INTRODUCTION:
With Siteminder in the picture, when user account status invokes the password services (native or Siteminder password policy), user is redirected to the smpwservices.fcc page by default.
QUESTION:
How to redirect user to a customized error page when password services is invoked?
Use case:
1) SiteMinder Password Policy is disabled
2) Active Directory as user directory
3) Defined user directory with LDAP namespace in Siteminder
User account status (change password by next login/ user account is disabled) invokes password services and Policy Server redirects user to the default password services page – smpwervices.fcc.
ENVIRONMENT:
Policy Server: R12.52 SP1 CR1
Webagent: R12.52 SP1 CR1 on IIS 7.5
ANSWER:
If Password Services is invoked and there is no SM password policy configured, set the environment variable NETE_PWSERVICES_REDIRECT at Policy Server, to a relative path for smpwservices.fcc or relative path for customized error page e.g: /siteminderagent/forms/smpwservices.fcc.
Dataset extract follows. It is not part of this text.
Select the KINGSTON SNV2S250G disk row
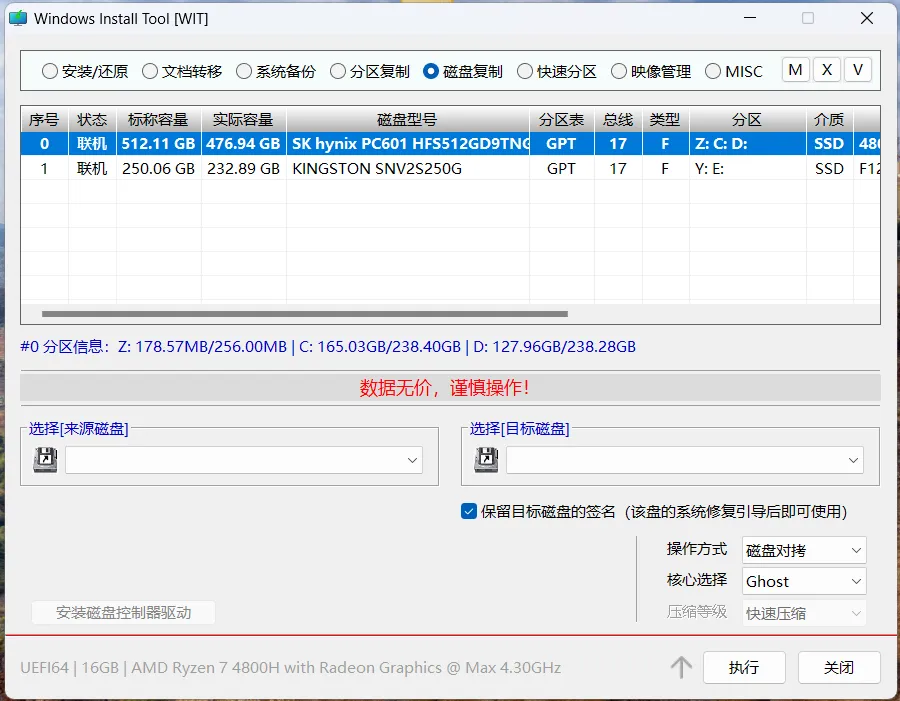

If the error page is hosted on a specific server, define the full URL e.g: http://support.ca.com/index.asp.
Policy Server will redirect user to the defined page according to the NETE_PWSERVICES_REDIRECT environment variable, if either criteria is fulfilled:
If SM password policy is configured, specify the error page at the Redirect URL column or clear the column if you want it to default to the value associated with NETE_PWSERVICES_REDIRECT environment variable.
<Please see attached file for image>
NOTES:
If you have SM password policy defined and you are relying on NETE_PWSERVICES_REDIRECT environment variable, Redirect URL needs to be cleared every time before you define/ redefine value for NETE_PWSERVICES_REDIRECT environment variable.